Human classification alone, unable to handle the enormous quantity of project data, requires the support of automated machine-based strategies. In collaborative annotation, humans and machines work together, merging editorial strengths in semantics and pattern recognition with the machine strengths of scale and algorithmic power. Discovery informatics can be used to generate common data models, taxonomies and ontologies. A proposed project of massive scale, the Large Synoptic Survey Telescope (LSST) project, will systematically observe the southern sky over 10 years, collecting petabytes of data for analysis. The combined work of professional and citizen scientists will be needed to tag the discovered astronomical objects. The tag set will be generated through informatics and the collaborative annotation efforts of humans and machines. The LSST project will demonstrate the development and application of a classification scheme that supports search, curation and reuse of a digital repository.

knowledge discovery
classification schemes
automatic taxonomy generation
machine aided indexing
digital repositories
information reuse
astronomy

Bulletin, April/May 2013


RDAP Review

Collaborative Annotation for Scientific Data Discovery and Reuse

by Kirk Borne

The enormous growth in scientific data repositories requires more meaningful indexing, classification and descriptive metadata in order to facilitate data discovery, reuse and understanding. Meaningful classification labels and metadata can be derived autonomously through machine intelligence or manually through human computation. Human computation is the application of human intelligence to solving problems that are either too complex or impossible for computers. For enormous data collections, a combination of machine and human computation approaches is required. Specifically, the assignment of meaningful tags (annotations) to each unique data granule is best achieved through collaborative participation of data providers, curators and end users to augment and validate the results derived from machine learning (data mining) classification algorithms. We see very successful implementations of this joint machine-human collaborative approach in citizen science projects such as Galaxy Zoo and the Zooniverse (http://zooniverse.org/).
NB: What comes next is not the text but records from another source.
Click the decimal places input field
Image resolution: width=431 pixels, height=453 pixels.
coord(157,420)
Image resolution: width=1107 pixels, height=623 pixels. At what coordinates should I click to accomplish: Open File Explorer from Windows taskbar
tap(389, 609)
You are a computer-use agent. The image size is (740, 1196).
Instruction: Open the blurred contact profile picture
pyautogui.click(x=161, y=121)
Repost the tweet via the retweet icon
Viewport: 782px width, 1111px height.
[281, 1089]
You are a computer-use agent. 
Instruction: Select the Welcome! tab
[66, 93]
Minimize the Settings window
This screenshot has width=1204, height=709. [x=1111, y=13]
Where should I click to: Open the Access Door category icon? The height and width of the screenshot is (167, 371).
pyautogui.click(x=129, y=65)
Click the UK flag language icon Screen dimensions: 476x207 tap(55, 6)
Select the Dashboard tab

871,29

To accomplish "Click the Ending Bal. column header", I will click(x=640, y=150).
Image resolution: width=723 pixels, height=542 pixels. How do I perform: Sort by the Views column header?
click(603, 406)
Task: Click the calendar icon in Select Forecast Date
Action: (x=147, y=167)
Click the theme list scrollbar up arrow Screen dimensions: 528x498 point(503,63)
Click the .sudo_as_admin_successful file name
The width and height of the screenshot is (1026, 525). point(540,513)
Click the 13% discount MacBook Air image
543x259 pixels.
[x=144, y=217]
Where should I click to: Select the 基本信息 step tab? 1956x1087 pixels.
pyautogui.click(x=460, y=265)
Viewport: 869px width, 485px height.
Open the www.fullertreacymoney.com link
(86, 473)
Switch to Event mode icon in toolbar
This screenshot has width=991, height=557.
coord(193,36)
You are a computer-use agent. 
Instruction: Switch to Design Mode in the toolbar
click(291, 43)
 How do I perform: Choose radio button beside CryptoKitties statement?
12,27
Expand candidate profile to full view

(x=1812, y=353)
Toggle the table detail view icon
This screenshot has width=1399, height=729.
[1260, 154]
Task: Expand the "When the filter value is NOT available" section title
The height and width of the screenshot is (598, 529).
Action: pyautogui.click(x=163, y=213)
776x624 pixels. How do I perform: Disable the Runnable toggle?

In the current era of scientific information explosion, the big data avalanche is creating enormous challenges for the long-term curation of scientific data. In particular, the classic librarian activities of classification and indexing become insurmountable. Automated machine-based approaches (such as data mining) can help, but these methods only work well when the classification and indexing algorithms have good training sets. What happens when the data includes anomalous patterns or features that are not represented in the training collection? In such cases, human-supported classification and labeling become essential – humans are very good at pattern discovery, detection and recognition. When the data volumes reach astronomical levels, it becomes particularly useful, productive and educational to crowdsource the labeling (annotation) effort. The new data objects (and their associated tags) then become new training examples, added to the data mining training sets, thereby improving the accuracy and completeness of the machine-based algorithms.

Humans and machines working together to produce the best possible classification label(s) is collaborative annotation. Collaborative annotation is a form of human computation [1]. Humans can see patterns and semantics (context, content and relationships) more quickly, accurately and meaningfully than machines. Human computation therefore applies to the problem of annotating, labeling and classifying voluminous data streams. 

The best annotation service in the world is useless if the tags (markup) are not scientifically meaningful (that is, if the tags do not enable data discovery, reuse and understanding). Therefore, it is incumbent upon science disciplines and research communities to develop common data models, taxonomies and ontologies. Since these concepts do not appear spontaneously out of large data collections, they require research and study. The data science of discovery informatics is focused on these research problems: how to enable discovery, access, interoperability, integration, reuse and mining of large distributed data. The disciplines of bioinformatics, geoinformatics and medical informatics are examples of well-established discovery informatics sub-disciplines within their larger scientific disciplines. A similar emerging research domain in the field of astronomy is astroinformatics, which targets the big data flood in astronomy [2]. New professional organizations within astronomy are now established in this area [3]. 

In astronomy, the proposed LSST (Large Synoptic Survey Telescope, www.lsst.org) project would carry out a systematic 10-year observation program to image the entire southern sky repeatedly throughout the night, every night for 10 years. The resulting data repository would include over 100 petabytes in the final image archive and over 20 petabytes in the final scientific database of extracted science measurements, parameters and metadata. The discovery potential of this data collection would be enormous, and its long-term value (through careful data management and curation) would thus require (for maximum scientific return) the participation of scientists and citizen scientists as well as science educators and their students in a collaborative knowledge mark-up (annotation and tagging) data environment. To meet this need, we envision a collaborative tagging system called AstroDAS (Astronomy Distributed Annotation System). AstroDAS is similar to existing science knowledge bases, such as BioDAS (Biology Distributed Annotation System, www.biodas.org). AstroDAS is distributed in the sense that the source data and metadata are distributed, and the users are distributed. “Annotation” includes tagging both individual data granules and subsets of the data. It is a “system” in the sense that it is based on a formal, explicit, unified schema for the annotation database, applicable to all astronomy data collections, not only LSST. The DAS provides a distributed system for scientists (professional or citizen) anywhere to annotate individual astronomical objects with labels (known classes), attributes (known features) and new characterizations (newly discovered patterns and behaviors). These annotations can be applied to other astronomical data/metadata within distributed digital data collections. The annotations provide curation, provenance and semantic (scientifically meaningful) metadata about the data source and the data object being studied. 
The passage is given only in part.